Over the past week, lava flows have been active on the pali and coastal plain in two distinct lobes west of Kalapana. The easternmost of the active flow lobes destroyed a local resident's home on January 13 and continues to advance slowly to the southeast near the end of Highway 130. The western lobe is no longer entering the ocean. At Pu‘u ‘Ō‘ō, lava flows continue to erupt from a spatter cone in the north-central part of the crater floor, slowly filling it.

At Kīlauea's summit, the circulating lava lake in the collapse pit deep within the floor of Halema‘uma‘u Crater has been visible via Webcam throughout the past week. Overnight on January 17-18, several large portions of the vent walls, including a 12 m (40 ft) wide piece of the Halema‘uma‘u crater floor, collapsed into the lava lake. The largest collapse caused a small explosion that littered the rim of Halema‘uma‘u Crater directly above the vent with spatter up to 30 cm (1 ft) across. The circulation pattern of the lava lake was interrupted by the explosion, and only a few short-lived increases in the height of the lava surface have occurred since. A small DI event, the first of 2011, began on January 19 and ended on the following day. Volcanic gas emissions remain elevated, resulting in high concentrations of sulfur dioxide downwind.

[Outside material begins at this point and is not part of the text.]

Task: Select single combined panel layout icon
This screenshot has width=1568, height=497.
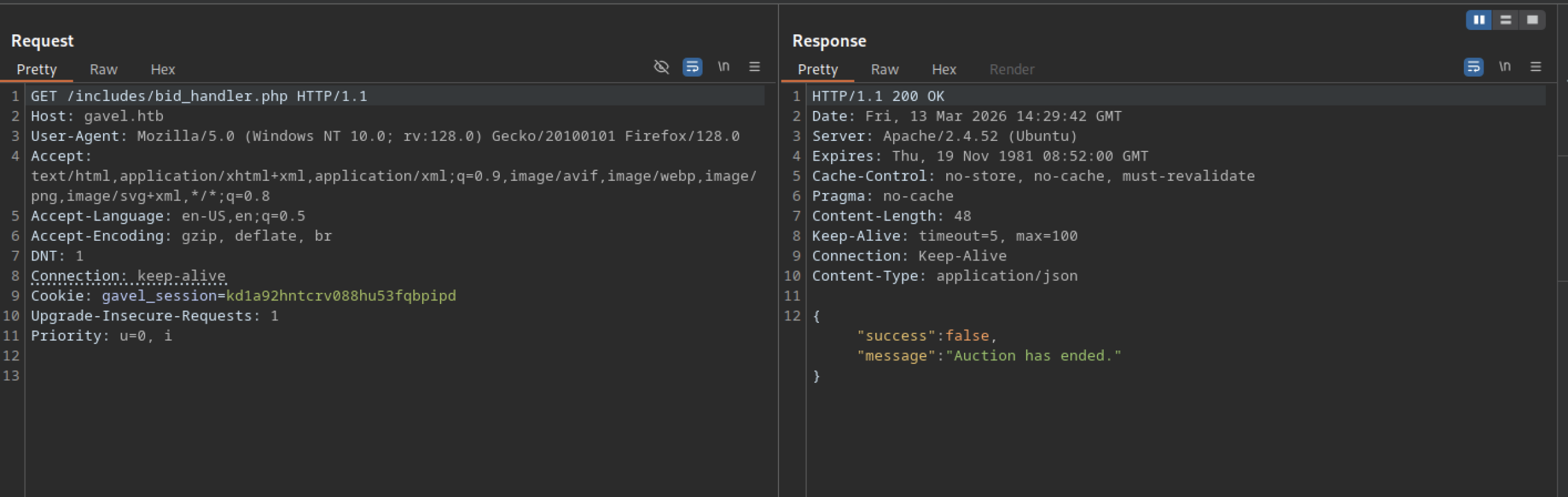Action: click(x=1532, y=20)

Three earthquakes beneath the Hawaiian Islands were reported felt during the past week. A magnitude-3.4 earthquake occurred at 11:27 a.m. (HST) on Saturday, January 15, 2011 and was located 7 km (4 miles) southeast of Waiki‘i at a depth of 15 km (9 miles). A magnitude-3.5 earthquake occurred at 11:11 p.m. on Monday, January 17, and was located 2 km (1 mile) southwest of Kīlauea summit at a depth of 1 km (1 mile). A magnitude-3.2 earthquake occurred at 5:36 a.m. on Wednesday, January 19, and was located 13 km (8 miles) southwest of Mauna Loa summit at a depth of 13 km (8 miles).